Clarice’s yellow ball rolled to a stop beside John’s black one. With her precise putt, she’d created an irresistible target.

John pulled back his wooden mallet and swung with gusto. His competitive spirit vanquished his manners.

Thwack.

John’s ball smashed against her ball, sending it sailing over the manicured lawn. It rested in the rough under a sweeping oak. His shot went beyond defense and social graces, but her ball couldn’t have landed in a more perfect location.

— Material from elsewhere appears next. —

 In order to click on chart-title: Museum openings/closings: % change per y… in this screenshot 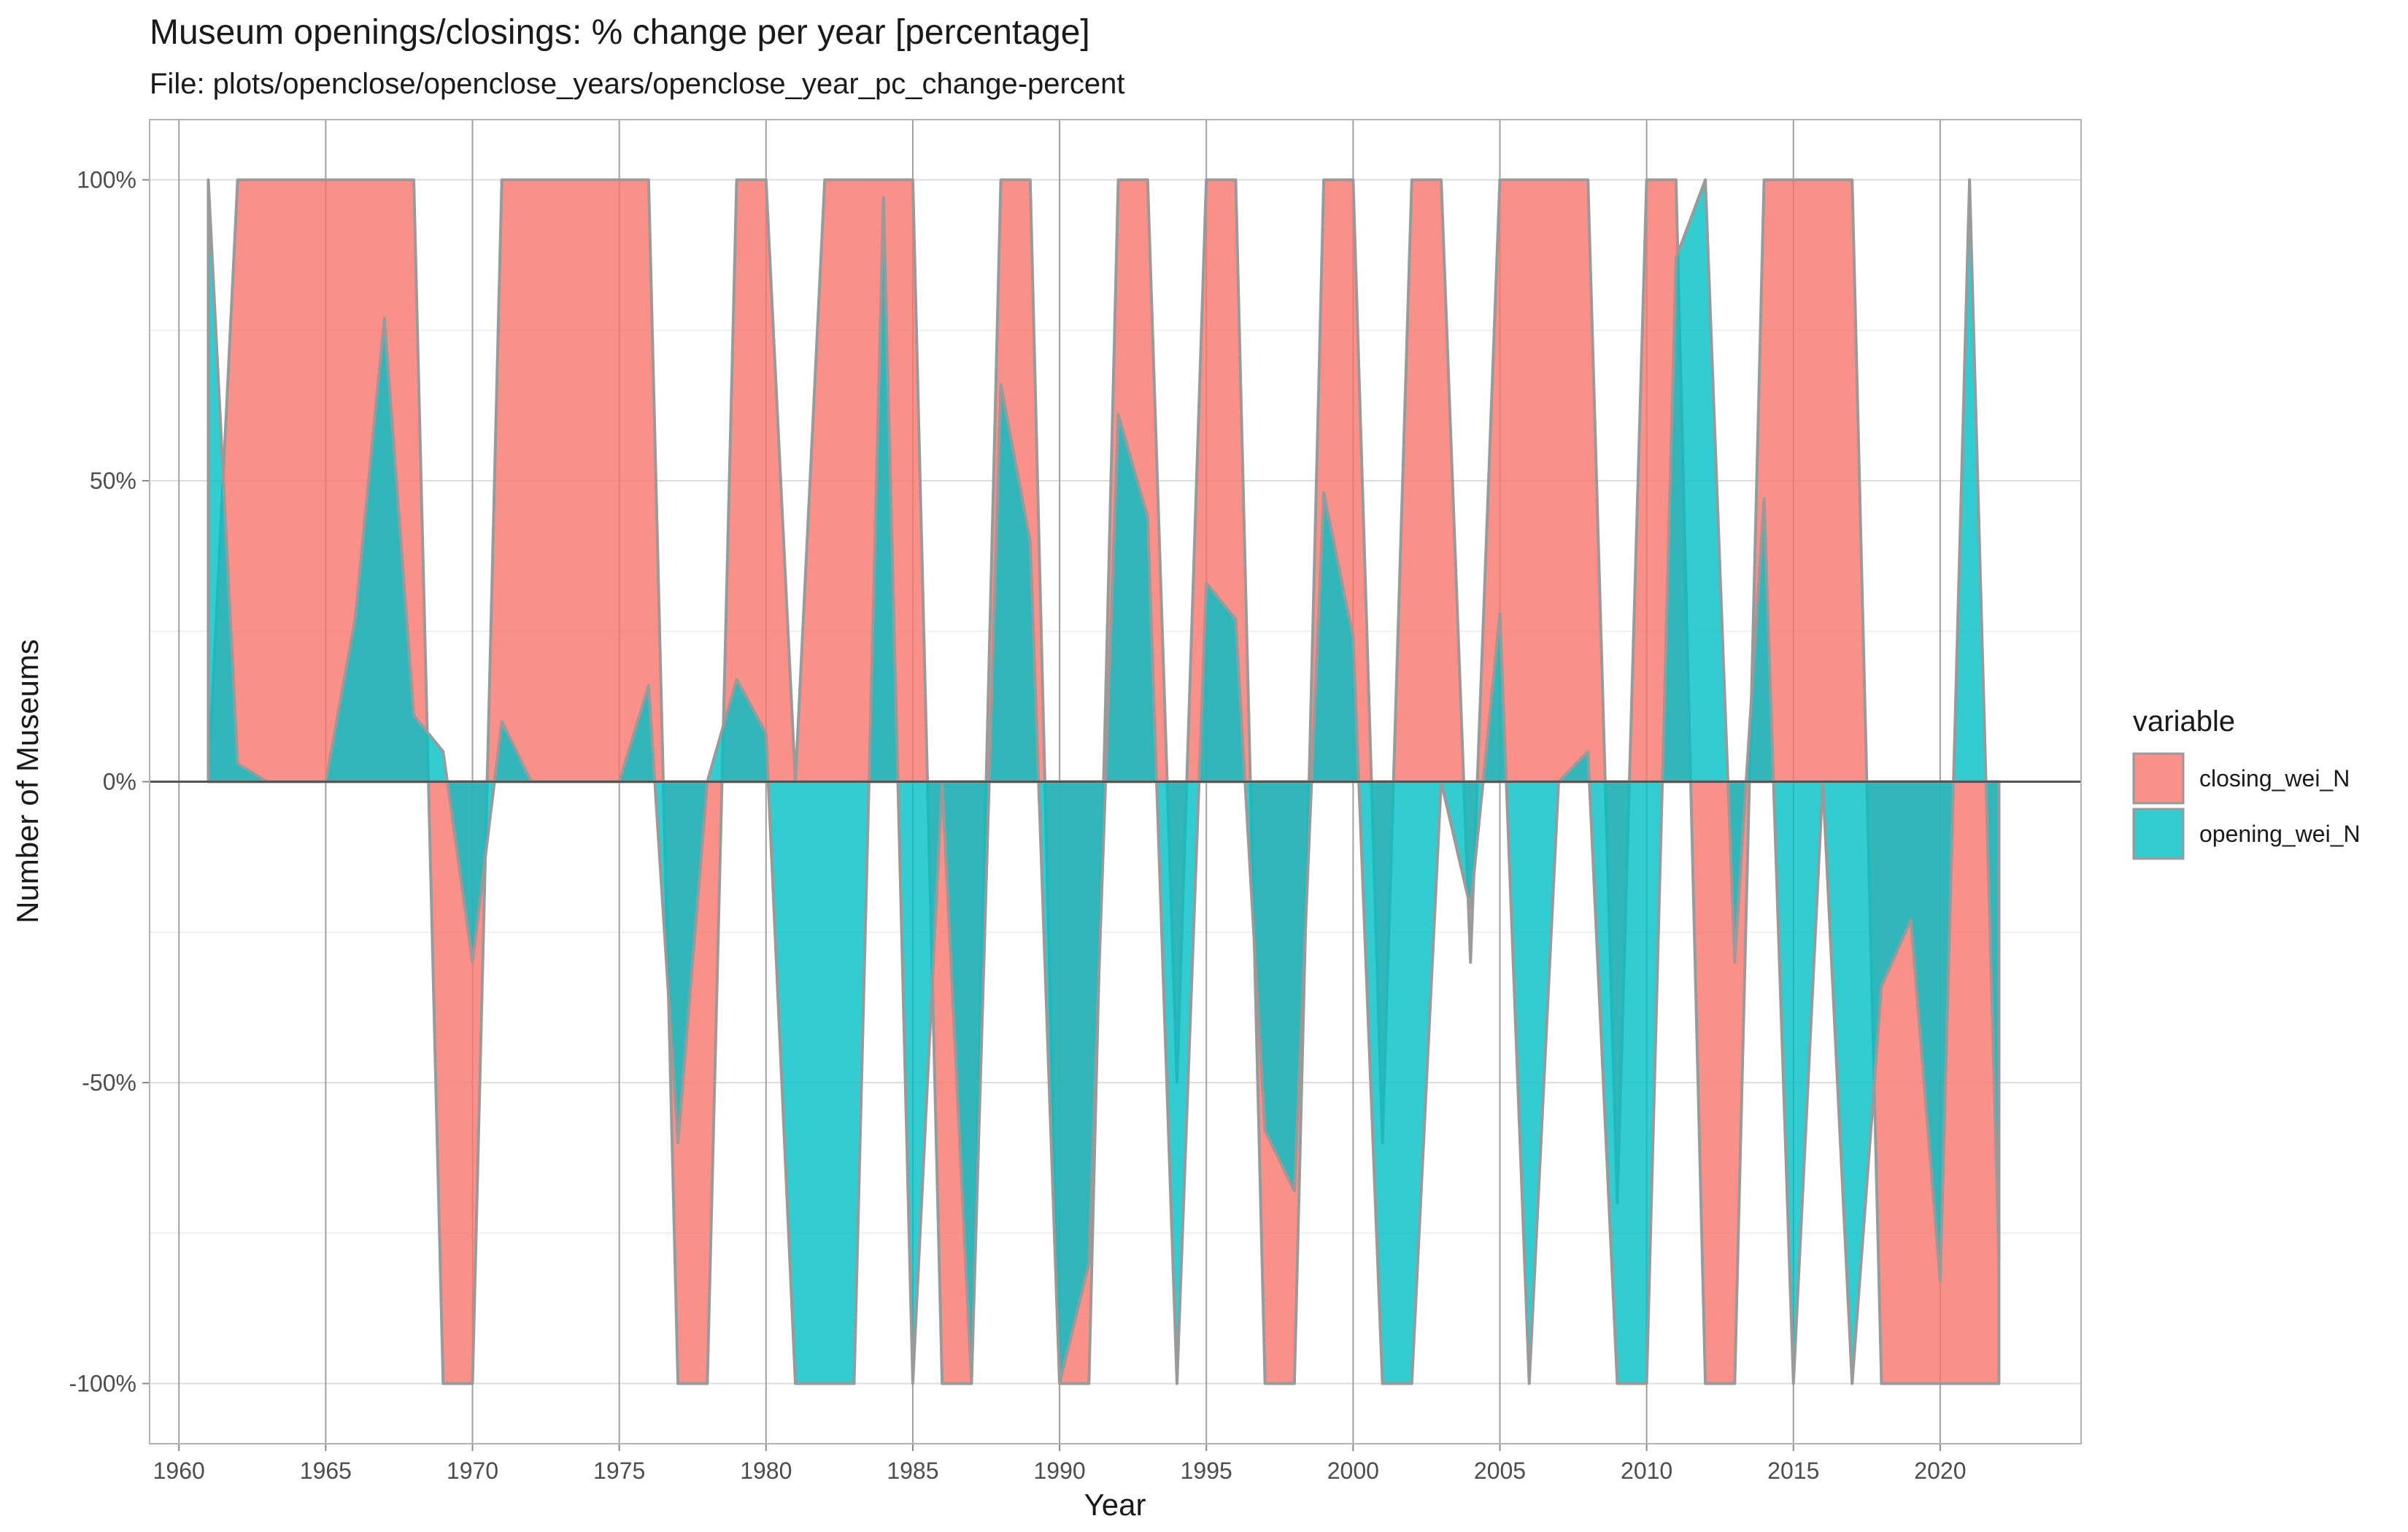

Rowdy cheers rose from the gentlemen, entertaining her friends on the veranda of the Jekyll Island Club House.

Jekyll Island Club

Clarice glanced to the spectators.

The ladies paused—their glasses of lemonade suspended. They breathed a collective sigh, while their wide brim hats swayed like sailing yachts on an undulating sea.

With a smug grin, John tipped his hat to his friends. His chest swelled, confident of his skill. Surely this surge of masculinity would encourage him to act on the sparks that flew between them.

Clarice bit down on her lip, a smile pushing at the corners. Before John caught a glimpse of her expression, she tossed her white, lace sunhat and marched across the croquet court. She swung her mallet like a drum major’s baton, feigning irritation.

Last night, she’d tarried with John in the beam of the moon on the stoop of her uncle’s vacation cottage. And when John leaned into her, she tilted her chin, lips puckered—ready. But instead of warm lips on hers, he’d lifted her hand and politely pecked the back of her fingers—merely childhood friends.

Ire rose in her, warming her cheeks—time to take matters into her own hands.